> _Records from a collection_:
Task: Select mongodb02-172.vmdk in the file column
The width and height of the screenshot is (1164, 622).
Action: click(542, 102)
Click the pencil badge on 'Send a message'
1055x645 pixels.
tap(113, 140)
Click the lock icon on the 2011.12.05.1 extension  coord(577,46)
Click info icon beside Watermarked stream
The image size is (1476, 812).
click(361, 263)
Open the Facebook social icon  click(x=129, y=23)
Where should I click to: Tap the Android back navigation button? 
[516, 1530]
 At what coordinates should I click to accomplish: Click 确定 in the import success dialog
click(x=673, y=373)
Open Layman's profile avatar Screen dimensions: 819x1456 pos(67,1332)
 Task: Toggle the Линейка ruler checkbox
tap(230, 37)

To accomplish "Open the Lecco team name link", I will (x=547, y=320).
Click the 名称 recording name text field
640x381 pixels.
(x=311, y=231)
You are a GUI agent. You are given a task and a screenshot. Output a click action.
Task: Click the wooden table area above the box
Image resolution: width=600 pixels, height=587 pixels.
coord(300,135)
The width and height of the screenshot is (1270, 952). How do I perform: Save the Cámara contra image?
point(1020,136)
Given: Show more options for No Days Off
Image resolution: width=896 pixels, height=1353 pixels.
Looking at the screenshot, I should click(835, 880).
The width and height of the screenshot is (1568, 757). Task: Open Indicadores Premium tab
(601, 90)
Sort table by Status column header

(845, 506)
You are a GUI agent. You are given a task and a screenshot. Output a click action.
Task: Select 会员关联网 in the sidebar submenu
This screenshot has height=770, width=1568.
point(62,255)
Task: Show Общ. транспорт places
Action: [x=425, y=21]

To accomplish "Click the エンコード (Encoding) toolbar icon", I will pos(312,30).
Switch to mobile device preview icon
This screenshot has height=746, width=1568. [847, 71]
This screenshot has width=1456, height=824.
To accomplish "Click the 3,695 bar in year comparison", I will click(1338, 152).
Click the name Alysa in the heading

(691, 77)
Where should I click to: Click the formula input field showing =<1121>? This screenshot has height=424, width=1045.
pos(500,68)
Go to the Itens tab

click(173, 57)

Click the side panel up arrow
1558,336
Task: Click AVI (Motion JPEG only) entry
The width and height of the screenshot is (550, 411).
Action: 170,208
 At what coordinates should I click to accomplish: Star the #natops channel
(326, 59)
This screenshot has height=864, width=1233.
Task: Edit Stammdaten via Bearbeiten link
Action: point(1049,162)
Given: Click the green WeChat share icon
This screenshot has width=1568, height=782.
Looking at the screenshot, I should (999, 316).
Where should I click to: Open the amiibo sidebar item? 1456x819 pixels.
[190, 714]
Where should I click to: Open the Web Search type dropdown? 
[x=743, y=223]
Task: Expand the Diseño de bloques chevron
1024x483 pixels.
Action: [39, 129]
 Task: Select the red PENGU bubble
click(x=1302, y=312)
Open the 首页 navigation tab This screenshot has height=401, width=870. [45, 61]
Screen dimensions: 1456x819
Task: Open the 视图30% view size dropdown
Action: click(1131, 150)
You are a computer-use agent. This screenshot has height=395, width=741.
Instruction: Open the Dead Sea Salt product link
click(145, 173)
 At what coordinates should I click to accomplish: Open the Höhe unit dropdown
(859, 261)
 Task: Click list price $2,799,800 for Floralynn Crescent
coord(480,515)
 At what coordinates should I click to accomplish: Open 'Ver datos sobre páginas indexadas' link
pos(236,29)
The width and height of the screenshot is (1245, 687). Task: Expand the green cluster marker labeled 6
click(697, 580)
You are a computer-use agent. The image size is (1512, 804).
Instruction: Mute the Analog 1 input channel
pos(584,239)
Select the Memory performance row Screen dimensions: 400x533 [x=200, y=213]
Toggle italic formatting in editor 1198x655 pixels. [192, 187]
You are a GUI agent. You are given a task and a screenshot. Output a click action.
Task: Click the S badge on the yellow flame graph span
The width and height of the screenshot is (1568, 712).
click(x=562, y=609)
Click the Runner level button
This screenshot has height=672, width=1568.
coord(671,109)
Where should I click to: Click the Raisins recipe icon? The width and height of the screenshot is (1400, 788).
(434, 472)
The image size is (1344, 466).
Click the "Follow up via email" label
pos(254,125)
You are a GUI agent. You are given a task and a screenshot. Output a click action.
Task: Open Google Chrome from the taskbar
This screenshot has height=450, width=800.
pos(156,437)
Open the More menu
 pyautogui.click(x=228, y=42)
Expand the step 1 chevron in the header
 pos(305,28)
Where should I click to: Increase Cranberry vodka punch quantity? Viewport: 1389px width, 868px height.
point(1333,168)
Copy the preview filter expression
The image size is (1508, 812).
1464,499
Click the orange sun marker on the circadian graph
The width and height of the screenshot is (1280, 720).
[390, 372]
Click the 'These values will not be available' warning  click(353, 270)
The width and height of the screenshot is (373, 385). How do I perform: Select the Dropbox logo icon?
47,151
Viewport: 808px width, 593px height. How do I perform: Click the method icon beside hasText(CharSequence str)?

> _GIVEN REQUEST_:
Print the entries exactly as they appear, starting at the line with "Select the Memory" and ending at the line with "Toggle italic formatting".

> _OUTPUT FOR THIS TASK_:
Select the Memory performance row Screen dimensions: 400x533 [x=200, y=213]
Toggle italic formatting in editor 1198x655 pixels. [192, 187]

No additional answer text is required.